I also suggest we require every voter to dip their thumb or index finger (if they have one) in indelible ink at the polls like third world countries to help prevent voter fraud and to exhibit to the world that they have exercised their right to vote.
“When the people fear the government, you have tyranny, but when the government fears the people you have liberty!” The 2016 presidential primaries of both major parties are a testimony to the people who want to take our country back and an exhibition of those in power to prevent the will of the majority from accomplishing this goal. Rather than worrying about the people who don’t care, let’s ensure a fair, fraud-free process for those of us that do.
100 years of the League
As a longtime member of the League of Women Voters, I must respond to Dan Dell’Osa’s recent letter to the editor in which he stated that the League should be educating voters rather than simply promoting people to vote.
Since 1920, the League (at all levels: national, state, county and local) has diligently worked toward making sure people understand the issues they are asked to address when they vote.
In fact, our mission and vision statement is as follows:
“The League of Women Voters, a nonpartisan political organization, encourages the informed and active participation of citizens in government, works to increase understanding of major public policy issues, and influences public policy through education and advocacy.
The goal of the League of Women Voters is to empower citizens to shape better communities worldwide.
The League of Women Voters is a nonpartisan political membership organization, which acts after study and member agreement to achieve solutions in the public interest on key community issues at all government levels; builds citizen participation in the democratic process; and engages communities in promoting positive solutions to public policy issues through education and advocacy.”
So, Mr.
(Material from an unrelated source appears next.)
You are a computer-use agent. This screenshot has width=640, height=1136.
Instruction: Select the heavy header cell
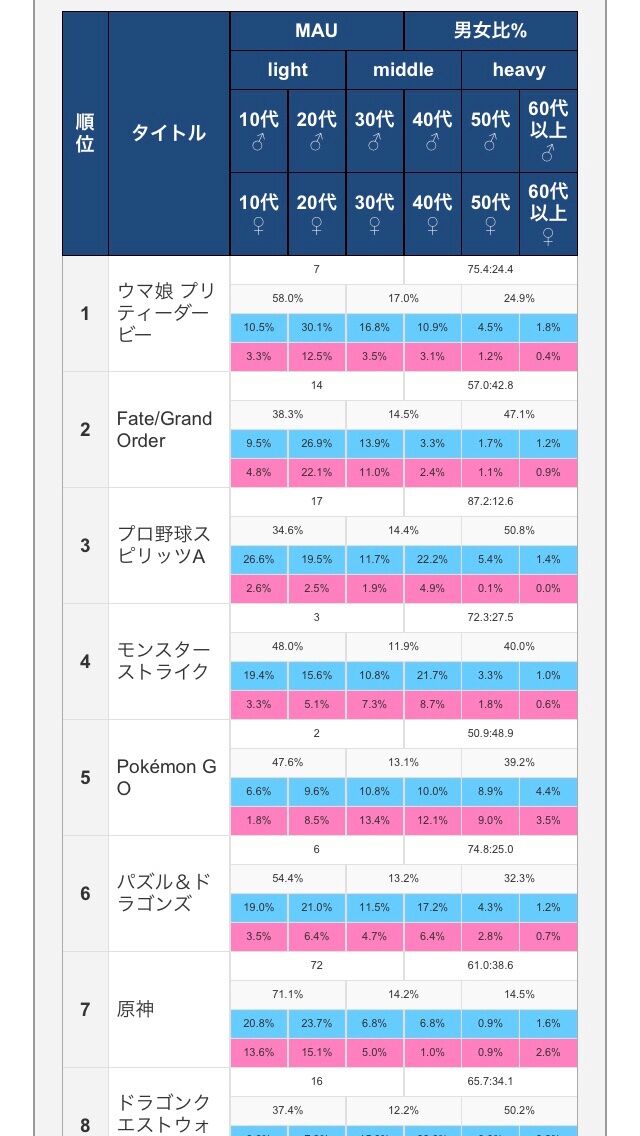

Dell’Osa, for nearly 100 years, the League has been devoted to working to educate prospective voters on issues so that when their vote is cast, it is an educated vote, not just a number.
VP for Advocacy,
LWV of the Claremont Area
Portantino for State Senate
Anthony Portantino is, we believe, the best candidate in the June primary election for State Senate District 25. Mr. Portantino has been active in Claremont for more than five years. He has spoken at both the Democratic Club of Claremont and Claremont High School Young Democrats Club meetings several times. He has been part of our Independence Day booth and parade.
Mr. Portantino has listened to our concerns and shared his experience with us. While still a member of the assembly, before he was “termed out,” Anthony engaged with us.
While serving in the assembly, Mr. Portantino was a strong, progressive champion for education, jobs, human rights and the environment. He served as chair of the higher education committee, and authored the bill that protects our students from predatory “diploma mills.” Mr. Portantino fought for accountability and transparency in Sacramento and earned a reputation for independence and integrity.
Additionally, his strong record in the area of public health and public safety is second to none. Mr. Portantino introduced a bill to establish the California cord blood collection program. He has worked with the HIV/AIDS and women’s health communities on several bills to streamline bureaucracy and bring more services to HIV patients and has endeavored to bring more mammograms to women who have greater risk of developing breast cancer.
He championed efforts to coordinate the processing of rape kit evidence to send violent felons to prison and worked to bring survivor benefits to the families of fallen federal firefighters.
Along with the California Democratic Party, the Democratic Club of Claremont, Sam Pedroza, Joe Lyons, Larry Schroeder, Sandy Baldonado, Karen Rosenthal, Ellen Taylor, David Nemer, Steven Llanusa and Sue Keith, we support Anthony Portantino for State Senate in the 25th District.